The pattern across the field is clear. Assessments that span wide age ranges either use statistical comparison language or trajectory language. The trajectory words we use are standard psychometric vocabulary, not preschool-coded terms.
The band labels are hardcoded into our scoring system on purpose. This is not a limitation. It is an intentional architectural choice tied to psychometric integrity.
When labels stay consistent across every report the platform generates, three things happen. Inter-rater reliability is preserved. Reports remain comparable across time, across clinicians, and across settings.
If a guided template is custom built for a specific clinician or discipline, the items inside it can be tailored. The descriptors can be adjusted. The band labels themselves stay the same so that a "Proficient" rating means the same thing in every report, no matter who generated it or who the client is.

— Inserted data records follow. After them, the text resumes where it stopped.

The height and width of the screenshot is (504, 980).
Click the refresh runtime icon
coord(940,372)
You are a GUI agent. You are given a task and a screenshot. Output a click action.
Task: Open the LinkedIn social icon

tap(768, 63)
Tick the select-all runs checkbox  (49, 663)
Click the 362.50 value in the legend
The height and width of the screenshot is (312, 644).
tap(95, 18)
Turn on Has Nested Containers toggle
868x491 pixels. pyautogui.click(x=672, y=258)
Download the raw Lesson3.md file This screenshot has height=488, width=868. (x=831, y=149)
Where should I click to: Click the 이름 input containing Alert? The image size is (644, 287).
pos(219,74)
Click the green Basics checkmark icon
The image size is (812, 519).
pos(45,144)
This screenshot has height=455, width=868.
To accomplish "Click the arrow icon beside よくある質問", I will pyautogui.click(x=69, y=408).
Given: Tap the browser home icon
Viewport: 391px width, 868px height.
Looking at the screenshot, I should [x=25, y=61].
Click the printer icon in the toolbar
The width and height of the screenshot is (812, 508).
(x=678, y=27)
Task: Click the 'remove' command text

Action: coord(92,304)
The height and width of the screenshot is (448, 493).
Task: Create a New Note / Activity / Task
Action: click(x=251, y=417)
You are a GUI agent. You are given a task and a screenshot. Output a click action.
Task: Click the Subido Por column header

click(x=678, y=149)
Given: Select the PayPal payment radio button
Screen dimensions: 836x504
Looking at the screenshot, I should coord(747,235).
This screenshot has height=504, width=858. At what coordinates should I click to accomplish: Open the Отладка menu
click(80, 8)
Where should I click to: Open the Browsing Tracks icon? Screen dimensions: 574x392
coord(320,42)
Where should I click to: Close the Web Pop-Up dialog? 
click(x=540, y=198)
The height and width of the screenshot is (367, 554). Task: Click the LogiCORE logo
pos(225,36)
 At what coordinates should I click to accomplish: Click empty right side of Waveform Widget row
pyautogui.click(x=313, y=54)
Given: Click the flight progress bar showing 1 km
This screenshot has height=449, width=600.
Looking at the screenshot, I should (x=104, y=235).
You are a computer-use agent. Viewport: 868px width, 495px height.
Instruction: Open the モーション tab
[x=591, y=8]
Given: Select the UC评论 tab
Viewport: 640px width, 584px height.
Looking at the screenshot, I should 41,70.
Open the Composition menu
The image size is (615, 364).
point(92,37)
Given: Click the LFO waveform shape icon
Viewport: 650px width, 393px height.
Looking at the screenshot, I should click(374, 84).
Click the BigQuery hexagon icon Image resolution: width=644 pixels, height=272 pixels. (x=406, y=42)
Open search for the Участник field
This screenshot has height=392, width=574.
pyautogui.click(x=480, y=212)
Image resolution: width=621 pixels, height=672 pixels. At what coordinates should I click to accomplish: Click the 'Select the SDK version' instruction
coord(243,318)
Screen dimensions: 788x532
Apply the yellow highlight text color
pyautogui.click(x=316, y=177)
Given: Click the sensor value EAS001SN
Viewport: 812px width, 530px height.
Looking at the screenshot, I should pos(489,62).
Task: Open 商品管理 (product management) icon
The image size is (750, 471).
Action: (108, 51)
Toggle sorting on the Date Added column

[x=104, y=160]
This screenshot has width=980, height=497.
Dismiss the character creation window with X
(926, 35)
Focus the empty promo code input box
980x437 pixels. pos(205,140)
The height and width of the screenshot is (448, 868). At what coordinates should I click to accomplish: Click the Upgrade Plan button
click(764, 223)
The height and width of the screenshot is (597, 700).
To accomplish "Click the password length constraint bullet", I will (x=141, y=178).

Every guided evaluation in OT Wizard / MyTherapyWizard follows this same scoring logic:
Because the bands are tied to underlying percentages, and because the items are built with psychometric scoring properties baked in, the system can produce reliable, comparable results across evaluations, across clinicians, and eventually across the entire normative dataset as it grows.
The performance bands in OT Wizard / MyTherapyWizard are not arbitrary. They are designed to be neuroaffirming, psychometrically sound, and consistent across the full age range we serve, from young children through adults. The language is strength-based without sliding into deficit framing. It mirrors what the major assessments in our field already use. And it stays consistent across every report so that what a clinician reads, what a family member reads, and what a teacher or care partner reads all carry the same meaning.